↓
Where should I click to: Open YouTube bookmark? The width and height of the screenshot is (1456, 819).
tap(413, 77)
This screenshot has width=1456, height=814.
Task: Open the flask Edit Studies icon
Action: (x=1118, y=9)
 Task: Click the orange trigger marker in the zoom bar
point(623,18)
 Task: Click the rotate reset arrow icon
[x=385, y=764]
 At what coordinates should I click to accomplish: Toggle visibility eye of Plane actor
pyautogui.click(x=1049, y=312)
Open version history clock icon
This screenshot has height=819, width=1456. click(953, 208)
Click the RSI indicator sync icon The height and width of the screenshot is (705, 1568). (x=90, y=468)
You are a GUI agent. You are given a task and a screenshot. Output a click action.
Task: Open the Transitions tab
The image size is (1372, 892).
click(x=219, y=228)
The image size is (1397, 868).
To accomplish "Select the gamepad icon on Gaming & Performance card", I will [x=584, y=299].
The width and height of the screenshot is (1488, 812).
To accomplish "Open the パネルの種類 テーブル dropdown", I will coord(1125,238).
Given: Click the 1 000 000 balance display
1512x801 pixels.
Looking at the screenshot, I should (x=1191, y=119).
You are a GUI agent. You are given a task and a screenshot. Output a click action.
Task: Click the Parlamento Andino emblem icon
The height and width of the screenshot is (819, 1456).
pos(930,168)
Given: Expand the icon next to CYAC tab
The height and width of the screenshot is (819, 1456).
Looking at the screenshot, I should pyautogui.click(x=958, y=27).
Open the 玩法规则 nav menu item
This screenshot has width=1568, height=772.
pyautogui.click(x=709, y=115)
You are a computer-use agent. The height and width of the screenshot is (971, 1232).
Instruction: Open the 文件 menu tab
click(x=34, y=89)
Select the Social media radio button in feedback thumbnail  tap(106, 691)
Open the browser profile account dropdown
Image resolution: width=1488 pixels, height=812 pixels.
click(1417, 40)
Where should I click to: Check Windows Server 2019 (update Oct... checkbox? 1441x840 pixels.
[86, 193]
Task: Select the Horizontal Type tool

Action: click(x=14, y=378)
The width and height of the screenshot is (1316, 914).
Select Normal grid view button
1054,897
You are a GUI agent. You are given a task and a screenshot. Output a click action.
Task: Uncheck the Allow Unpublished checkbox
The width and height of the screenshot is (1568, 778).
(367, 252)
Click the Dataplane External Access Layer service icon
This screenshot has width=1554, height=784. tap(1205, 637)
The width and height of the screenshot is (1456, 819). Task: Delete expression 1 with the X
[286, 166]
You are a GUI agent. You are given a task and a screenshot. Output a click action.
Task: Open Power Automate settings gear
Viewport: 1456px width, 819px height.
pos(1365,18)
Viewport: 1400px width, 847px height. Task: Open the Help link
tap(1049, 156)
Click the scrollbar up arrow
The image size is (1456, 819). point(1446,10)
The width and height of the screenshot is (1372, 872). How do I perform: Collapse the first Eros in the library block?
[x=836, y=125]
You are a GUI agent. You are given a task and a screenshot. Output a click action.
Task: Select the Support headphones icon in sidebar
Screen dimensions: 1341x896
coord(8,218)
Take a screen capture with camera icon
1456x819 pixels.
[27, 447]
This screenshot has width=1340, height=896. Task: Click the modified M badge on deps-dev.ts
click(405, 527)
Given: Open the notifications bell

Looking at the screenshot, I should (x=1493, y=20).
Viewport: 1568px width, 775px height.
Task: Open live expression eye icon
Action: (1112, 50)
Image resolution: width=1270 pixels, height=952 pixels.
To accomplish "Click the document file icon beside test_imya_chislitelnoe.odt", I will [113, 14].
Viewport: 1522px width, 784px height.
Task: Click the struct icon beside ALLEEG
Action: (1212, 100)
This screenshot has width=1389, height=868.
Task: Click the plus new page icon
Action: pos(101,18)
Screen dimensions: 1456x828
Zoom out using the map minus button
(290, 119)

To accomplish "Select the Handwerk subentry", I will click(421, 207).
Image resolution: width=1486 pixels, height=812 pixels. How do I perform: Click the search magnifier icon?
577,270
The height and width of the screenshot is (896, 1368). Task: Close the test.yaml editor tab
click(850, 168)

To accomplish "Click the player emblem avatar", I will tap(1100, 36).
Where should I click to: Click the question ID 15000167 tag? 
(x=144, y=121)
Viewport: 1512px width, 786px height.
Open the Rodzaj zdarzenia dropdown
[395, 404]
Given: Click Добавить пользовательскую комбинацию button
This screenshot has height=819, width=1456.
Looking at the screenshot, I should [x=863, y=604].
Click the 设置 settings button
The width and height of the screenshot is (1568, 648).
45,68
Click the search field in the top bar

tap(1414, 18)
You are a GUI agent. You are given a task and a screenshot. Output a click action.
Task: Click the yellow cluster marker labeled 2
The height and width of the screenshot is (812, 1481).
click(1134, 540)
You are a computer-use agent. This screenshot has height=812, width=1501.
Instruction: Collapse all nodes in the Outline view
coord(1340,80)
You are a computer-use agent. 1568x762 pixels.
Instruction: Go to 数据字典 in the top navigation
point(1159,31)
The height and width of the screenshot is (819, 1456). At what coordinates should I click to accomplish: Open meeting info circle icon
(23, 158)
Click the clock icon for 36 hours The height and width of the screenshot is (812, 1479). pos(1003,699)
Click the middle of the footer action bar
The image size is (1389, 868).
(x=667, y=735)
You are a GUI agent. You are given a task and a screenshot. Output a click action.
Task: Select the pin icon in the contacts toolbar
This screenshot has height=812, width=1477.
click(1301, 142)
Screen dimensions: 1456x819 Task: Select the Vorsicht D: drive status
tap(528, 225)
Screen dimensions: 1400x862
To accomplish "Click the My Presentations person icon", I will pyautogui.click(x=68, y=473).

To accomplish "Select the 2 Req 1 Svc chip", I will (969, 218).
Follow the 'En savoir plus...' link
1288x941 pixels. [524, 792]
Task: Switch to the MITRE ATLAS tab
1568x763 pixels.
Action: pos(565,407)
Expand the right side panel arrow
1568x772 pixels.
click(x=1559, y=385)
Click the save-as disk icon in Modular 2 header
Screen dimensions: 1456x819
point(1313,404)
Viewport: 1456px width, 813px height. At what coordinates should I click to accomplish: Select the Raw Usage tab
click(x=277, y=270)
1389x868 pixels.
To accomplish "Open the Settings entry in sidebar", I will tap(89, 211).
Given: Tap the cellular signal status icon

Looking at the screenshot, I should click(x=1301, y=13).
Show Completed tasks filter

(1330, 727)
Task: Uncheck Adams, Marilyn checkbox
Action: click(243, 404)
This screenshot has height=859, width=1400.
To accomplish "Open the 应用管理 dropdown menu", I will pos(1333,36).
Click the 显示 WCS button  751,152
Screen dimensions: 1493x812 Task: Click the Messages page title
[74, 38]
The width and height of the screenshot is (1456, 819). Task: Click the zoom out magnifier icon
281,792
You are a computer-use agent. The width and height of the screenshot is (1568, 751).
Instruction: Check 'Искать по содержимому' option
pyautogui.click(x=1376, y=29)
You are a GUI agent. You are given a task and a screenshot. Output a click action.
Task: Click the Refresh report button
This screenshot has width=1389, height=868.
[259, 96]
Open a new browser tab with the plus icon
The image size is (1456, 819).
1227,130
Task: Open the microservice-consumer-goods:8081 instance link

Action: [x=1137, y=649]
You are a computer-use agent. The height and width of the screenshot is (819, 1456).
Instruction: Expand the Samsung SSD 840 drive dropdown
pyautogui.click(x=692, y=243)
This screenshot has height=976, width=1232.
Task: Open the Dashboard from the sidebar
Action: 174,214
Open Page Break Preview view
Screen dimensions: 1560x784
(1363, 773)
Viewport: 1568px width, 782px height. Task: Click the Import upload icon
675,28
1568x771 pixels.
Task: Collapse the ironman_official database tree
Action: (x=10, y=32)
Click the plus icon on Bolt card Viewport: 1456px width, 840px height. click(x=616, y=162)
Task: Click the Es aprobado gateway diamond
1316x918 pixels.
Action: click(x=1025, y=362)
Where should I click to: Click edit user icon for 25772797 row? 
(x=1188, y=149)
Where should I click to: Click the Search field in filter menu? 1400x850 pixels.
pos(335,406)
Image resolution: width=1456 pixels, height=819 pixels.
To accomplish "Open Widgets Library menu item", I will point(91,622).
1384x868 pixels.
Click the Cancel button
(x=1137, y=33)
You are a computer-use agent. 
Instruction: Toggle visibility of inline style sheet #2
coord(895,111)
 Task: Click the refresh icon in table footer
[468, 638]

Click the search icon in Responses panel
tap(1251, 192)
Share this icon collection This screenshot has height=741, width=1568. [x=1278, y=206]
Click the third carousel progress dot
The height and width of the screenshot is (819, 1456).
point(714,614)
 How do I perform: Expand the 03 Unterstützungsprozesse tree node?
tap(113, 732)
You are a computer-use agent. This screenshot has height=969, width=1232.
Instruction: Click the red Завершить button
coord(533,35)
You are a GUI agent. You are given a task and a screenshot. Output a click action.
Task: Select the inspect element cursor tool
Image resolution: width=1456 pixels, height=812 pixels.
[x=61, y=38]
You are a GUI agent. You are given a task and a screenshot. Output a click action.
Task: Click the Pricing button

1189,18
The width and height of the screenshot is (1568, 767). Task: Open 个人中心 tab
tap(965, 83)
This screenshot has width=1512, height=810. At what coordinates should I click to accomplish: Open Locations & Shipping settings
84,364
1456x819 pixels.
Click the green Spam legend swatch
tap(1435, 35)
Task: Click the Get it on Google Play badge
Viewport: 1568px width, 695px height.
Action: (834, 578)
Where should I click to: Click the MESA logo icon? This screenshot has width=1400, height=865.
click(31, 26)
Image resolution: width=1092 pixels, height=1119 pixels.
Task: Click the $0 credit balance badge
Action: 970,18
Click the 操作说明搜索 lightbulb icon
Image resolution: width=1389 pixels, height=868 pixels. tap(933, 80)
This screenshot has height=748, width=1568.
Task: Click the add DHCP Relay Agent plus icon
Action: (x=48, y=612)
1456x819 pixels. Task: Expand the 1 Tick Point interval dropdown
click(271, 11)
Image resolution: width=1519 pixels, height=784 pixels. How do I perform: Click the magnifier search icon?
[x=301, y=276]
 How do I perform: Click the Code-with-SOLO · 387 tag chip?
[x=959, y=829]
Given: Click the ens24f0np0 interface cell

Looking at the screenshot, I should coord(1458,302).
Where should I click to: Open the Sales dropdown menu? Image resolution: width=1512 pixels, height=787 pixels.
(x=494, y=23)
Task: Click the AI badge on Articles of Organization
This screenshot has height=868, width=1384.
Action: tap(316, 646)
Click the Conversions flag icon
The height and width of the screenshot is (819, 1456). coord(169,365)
↑
What you will do >>
After locating the line holding "The height and width of the screenshot is (819, 1456). At" above, output exactly that line and every line after it through the line holding "Task: Click the Refresh report button". Include nothing else.

Output >>
The height and width of the screenshot is (819, 1456). At what coordinates should I click to accomplish: Open meeting info circle icon
(23, 158)
Click the clock icon for 36 hours The height and width of the screenshot is (812, 1479). pos(1003,699)
Click the middle of the footer action bar
The image size is (1389, 868).
(x=667, y=735)
You are a GUI agent. You are given a task and a screenshot. Output a click action.
Task: Select the pin icon in the contacts toolbar
This screenshot has height=812, width=1477.
click(1301, 142)
Screen dimensions: 1456x819 Task: Select the Vorsicht D: drive status
tap(528, 225)
Screen dimensions: 1400x862
To accomplish "Click the My Presentations person icon", I will pyautogui.click(x=68, y=473).

To accomplish "Select the 2 Req 1 Svc chip", I will (969, 218).
Follow the 'En savoir plus...' link
1288x941 pixels. [524, 792]
Task: Switch to the MITRE ATLAS tab
1568x763 pixels.
Action: pos(565,407)
Expand the right side panel arrow
1568x772 pixels.
click(x=1559, y=385)
Click the save-as disk icon in Modular 2 header
Screen dimensions: 1456x819
point(1313,404)
Viewport: 1456px width, 813px height. At what coordinates should I click to accomplish: Select the Raw Usage tab
click(x=277, y=270)
1389x868 pixels.
To accomplish "Open the Settings entry in sidebar", I will tap(89, 211).
Given: Tap the cellular signal status icon

Looking at the screenshot, I should click(x=1301, y=13).
Show Completed tasks filter

(1330, 727)
Task: Uncheck Adams, Marilyn checkbox
Action: click(243, 404)
This screenshot has height=859, width=1400.
To accomplish "Open the 应用管理 dropdown menu", I will pos(1333,36).
Click the 显示 WCS button  751,152
Screen dimensions: 1493x812 Task: Click the Messages page title
[74, 38]
The width and height of the screenshot is (1456, 819). Task: Click the zoom out magnifier icon
281,792
You are a computer-use agent. The width and height of the screenshot is (1568, 751).
Instruction: Check 'Искать по содержимому' option
pyautogui.click(x=1376, y=29)
You are a GUI agent. You are given a task and a screenshot. Output a click action.
Task: Click the Refresh report button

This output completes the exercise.